Can you write out, word for word, the entries from the start up to and including the line containing "will (x=114, y=197)."?

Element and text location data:
-- Begin --

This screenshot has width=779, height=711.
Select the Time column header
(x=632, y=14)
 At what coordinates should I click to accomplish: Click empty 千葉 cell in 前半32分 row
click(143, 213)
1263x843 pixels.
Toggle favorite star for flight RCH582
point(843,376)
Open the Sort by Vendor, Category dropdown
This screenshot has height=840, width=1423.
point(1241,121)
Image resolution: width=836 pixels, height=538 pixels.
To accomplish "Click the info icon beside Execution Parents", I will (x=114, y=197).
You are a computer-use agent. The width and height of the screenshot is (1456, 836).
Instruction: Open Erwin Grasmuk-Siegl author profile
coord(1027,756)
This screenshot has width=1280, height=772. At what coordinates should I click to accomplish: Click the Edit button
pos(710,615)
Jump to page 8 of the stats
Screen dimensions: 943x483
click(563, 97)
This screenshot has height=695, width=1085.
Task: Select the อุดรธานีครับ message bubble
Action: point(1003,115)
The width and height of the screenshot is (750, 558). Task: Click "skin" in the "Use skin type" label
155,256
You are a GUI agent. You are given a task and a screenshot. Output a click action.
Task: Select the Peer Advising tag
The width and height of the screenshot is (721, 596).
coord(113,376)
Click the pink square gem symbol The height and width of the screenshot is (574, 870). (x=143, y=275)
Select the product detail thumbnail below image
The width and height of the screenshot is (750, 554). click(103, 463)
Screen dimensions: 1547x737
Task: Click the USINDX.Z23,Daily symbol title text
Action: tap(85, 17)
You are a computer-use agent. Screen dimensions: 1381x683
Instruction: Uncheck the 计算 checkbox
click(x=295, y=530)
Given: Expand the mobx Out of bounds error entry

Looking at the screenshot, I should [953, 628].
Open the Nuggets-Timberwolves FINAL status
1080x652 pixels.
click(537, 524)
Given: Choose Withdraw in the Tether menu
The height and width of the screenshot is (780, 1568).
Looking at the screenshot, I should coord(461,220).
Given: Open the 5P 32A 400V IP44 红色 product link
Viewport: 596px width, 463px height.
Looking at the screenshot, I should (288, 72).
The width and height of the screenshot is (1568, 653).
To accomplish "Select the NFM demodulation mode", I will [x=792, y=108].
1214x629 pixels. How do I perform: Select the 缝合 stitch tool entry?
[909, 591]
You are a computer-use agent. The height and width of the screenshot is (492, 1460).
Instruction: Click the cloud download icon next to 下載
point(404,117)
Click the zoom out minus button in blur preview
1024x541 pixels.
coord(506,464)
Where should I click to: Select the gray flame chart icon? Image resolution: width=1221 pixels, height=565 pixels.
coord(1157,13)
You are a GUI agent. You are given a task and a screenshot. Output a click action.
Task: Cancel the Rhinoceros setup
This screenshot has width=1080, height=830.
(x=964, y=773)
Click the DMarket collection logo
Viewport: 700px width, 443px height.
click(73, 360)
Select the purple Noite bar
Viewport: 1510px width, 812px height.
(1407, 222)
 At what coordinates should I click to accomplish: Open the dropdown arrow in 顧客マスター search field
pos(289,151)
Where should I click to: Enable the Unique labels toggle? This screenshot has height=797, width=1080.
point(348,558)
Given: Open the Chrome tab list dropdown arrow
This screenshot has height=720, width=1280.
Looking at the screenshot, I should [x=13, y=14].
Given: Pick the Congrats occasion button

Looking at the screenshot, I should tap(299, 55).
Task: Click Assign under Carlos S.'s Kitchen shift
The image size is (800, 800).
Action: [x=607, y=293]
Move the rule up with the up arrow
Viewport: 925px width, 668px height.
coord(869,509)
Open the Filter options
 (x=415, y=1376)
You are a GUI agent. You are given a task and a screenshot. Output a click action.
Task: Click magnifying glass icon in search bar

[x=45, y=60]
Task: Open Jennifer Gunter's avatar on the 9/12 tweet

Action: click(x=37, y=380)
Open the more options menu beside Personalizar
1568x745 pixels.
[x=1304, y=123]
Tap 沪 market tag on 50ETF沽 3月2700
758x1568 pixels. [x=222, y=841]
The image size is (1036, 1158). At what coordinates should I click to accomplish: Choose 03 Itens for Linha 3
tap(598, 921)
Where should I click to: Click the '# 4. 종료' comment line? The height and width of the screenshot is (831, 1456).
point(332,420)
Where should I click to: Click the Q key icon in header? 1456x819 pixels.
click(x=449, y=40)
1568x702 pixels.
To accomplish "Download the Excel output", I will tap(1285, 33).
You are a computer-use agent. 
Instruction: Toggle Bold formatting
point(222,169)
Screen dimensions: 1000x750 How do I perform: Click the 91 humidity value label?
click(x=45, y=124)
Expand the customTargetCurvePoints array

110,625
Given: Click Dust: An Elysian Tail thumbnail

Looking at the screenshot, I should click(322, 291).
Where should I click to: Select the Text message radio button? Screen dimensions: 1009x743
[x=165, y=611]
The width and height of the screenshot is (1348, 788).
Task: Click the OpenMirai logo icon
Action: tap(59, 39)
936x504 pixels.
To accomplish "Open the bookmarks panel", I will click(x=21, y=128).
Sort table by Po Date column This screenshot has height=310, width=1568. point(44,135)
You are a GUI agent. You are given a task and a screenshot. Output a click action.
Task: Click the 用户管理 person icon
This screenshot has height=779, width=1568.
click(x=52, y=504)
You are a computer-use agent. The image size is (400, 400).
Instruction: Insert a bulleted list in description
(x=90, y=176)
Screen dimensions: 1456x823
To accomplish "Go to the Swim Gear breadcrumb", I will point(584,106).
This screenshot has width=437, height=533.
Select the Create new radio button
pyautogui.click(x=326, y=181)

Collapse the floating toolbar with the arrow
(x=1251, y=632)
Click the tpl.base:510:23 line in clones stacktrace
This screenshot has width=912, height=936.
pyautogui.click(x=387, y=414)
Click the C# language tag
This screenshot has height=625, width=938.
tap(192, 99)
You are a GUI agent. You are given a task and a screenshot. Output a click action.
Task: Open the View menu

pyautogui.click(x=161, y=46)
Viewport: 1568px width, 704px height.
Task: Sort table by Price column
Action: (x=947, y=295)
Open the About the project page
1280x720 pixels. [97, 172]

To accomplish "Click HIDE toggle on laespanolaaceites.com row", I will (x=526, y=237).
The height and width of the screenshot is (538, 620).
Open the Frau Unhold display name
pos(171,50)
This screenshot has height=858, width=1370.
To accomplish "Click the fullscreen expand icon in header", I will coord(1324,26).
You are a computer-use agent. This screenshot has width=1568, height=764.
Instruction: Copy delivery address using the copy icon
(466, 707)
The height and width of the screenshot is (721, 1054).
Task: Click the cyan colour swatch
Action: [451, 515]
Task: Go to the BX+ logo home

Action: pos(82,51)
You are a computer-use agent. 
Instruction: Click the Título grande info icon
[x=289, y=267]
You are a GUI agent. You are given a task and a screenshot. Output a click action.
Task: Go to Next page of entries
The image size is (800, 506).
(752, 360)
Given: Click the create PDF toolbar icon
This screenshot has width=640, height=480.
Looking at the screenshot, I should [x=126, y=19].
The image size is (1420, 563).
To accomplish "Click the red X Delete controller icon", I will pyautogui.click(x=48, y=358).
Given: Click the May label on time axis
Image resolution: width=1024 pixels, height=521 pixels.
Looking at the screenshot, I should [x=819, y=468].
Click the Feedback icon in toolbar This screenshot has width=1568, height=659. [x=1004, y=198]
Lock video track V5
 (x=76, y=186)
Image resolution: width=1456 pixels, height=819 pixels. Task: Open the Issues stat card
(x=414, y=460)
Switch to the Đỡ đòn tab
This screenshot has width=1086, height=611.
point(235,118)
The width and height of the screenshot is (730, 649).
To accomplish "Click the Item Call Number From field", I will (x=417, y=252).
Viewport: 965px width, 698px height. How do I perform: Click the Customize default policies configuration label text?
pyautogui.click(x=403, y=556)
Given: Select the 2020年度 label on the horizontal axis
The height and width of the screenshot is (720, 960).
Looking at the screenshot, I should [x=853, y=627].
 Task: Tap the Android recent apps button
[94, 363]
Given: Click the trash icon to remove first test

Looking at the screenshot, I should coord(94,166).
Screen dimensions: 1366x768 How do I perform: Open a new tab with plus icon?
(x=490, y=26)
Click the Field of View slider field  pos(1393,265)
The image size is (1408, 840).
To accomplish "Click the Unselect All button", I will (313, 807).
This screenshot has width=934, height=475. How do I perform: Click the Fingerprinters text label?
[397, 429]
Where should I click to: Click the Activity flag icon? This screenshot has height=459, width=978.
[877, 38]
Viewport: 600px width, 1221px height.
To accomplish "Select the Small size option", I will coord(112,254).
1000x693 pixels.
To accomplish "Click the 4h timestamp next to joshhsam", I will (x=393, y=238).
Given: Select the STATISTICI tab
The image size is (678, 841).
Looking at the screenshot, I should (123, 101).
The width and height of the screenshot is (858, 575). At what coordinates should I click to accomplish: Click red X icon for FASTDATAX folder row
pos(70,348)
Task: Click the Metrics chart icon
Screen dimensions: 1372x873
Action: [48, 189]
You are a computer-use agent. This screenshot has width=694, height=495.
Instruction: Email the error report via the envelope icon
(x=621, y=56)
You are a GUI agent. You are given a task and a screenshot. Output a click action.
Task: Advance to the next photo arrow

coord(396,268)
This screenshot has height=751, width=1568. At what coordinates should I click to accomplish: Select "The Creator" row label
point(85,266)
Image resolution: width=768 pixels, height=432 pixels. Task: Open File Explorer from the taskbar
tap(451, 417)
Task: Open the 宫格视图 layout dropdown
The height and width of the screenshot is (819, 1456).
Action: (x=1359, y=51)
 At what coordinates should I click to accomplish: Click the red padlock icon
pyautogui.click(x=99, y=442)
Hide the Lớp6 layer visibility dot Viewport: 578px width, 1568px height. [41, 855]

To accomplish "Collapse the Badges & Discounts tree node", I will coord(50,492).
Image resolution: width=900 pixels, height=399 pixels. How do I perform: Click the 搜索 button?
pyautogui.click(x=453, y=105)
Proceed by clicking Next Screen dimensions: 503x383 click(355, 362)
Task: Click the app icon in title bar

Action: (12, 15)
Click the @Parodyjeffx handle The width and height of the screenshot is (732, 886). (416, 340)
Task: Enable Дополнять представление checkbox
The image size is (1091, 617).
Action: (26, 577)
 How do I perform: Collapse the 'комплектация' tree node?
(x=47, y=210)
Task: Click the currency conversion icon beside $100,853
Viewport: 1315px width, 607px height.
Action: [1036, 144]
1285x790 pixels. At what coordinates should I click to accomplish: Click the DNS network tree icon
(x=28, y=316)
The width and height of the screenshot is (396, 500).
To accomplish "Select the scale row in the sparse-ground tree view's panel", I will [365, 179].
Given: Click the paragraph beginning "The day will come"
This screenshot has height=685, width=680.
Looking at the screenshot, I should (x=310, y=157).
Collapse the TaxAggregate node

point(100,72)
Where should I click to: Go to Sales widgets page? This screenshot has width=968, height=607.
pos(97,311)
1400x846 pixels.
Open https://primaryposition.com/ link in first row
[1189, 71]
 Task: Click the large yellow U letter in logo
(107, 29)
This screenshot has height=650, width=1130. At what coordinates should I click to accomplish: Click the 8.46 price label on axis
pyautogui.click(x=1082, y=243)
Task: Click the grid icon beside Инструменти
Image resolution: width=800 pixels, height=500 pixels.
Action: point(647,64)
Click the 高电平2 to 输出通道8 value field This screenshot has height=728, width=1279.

-- End --

- [WORKED ANSWER]:
This screenshot has width=779, height=711.
Select the Time column header
(x=632, y=14)
 At what coordinates should I click to accomplish: Click empty 千葉 cell in 前半32分 row
click(143, 213)
1263x843 pixels.
Toggle favorite star for flight RCH582
point(843,376)
Open the Sort by Vendor, Category dropdown
This screenshot has height=840, width=1423.
point(1241,121)
Image resolution: width=836 pixels, height=538 pixels.
To accomplish "Click the info icon beside Execution Parents", I will (x=114, y=197).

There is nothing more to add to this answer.